Fortunatianus of Aquileia (c.300-c.370) was an African, Christian poet, and bishop of Aquileia in the mid-fourth century, during the reign of Constantius II.

The exact year of his birth is unknown, although it was around 300, and there is no recorded information concerning his early life.

He is best known for his commentary on the Gospels.

== Writings ==
The principal ancient source for Fortunatianus of Aquileia is a paragraph referencing him in De Viris Illustribus composed by Saint Jerome in 393.

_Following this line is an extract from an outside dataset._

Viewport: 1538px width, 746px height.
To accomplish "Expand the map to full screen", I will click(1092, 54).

Fortunatianus wrote a commentary on the Gospels which, according to its reference by Saint Jerome, is the oldest surviving Western commentary on the Gospels, though the document was lost for over a millennium.

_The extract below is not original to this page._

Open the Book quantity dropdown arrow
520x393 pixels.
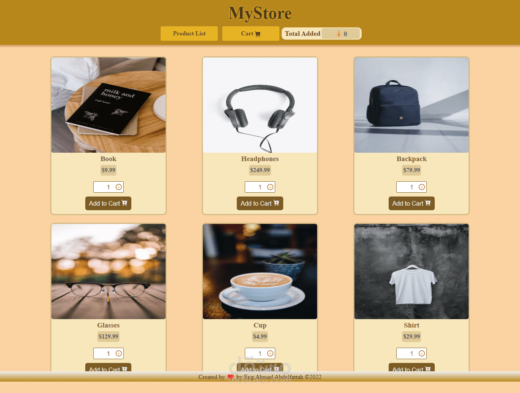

The commentary was known from only a few excerpts: two identified by French monk and scholar André Wilmart (1876-1941) from a Troyes manuscript, one from Angers identified by German philologist and paleographer Bernhard Bischoff (1906-1991), and a reference in Saint Jerome's correspondence (thus predating Hilary on St. Matthew).

In 2012, Fortunatianus' lost commentary was identified by the editor Lukas Dorfbauer in a ninth-century manuscript from the library of Cologne Cathedral. A translation into English by H.A.G. Houghton of the rediscovered commentary was published in 2017.

==Beliefs==

Fortunatianus was assumed to have favoured anti-Nicene doctrine, though a text from 984 to 986 clearly states that Trinity was one substance he inclined. Additionally, he alleged there was a large element of figurative language found in the Gospel narratives. He identified two of the four Evangelists in relation to Ezekiel and the Apocalypse; in particular, he suggested that Mark was symbolized as the eagle and John as the lion (Lampe, 1998).

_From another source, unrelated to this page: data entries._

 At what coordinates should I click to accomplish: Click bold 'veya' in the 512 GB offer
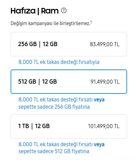tap(99, 100)
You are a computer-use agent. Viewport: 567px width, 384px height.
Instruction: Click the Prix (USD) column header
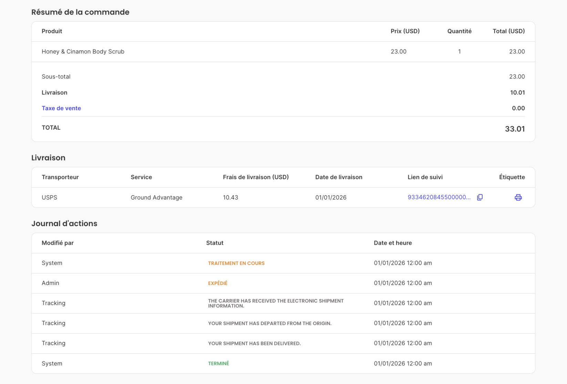[x=405, y=31]
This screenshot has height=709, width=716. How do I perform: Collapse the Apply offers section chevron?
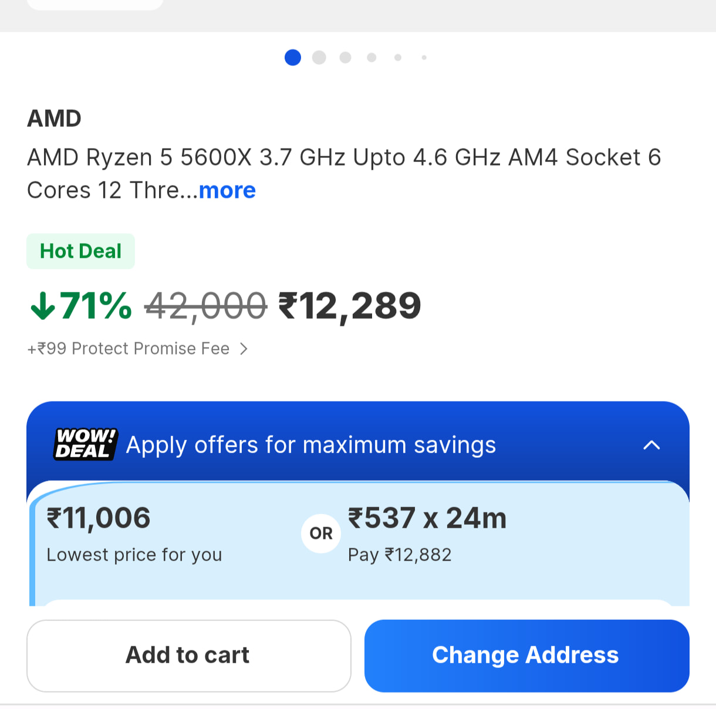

Fortunatianus was a signatory at the western Council of Serdica which condemned Arius' teaching. He subsequently entertained Athanasius on his return journey from Treves to Alexandria, and was chosen by Pope Liberius to defend Athanasius at the Council of Milan. However he yielded to pressure from Emperor Constantius II. In the aftermath of the council, he urged Pope Liberius to conform.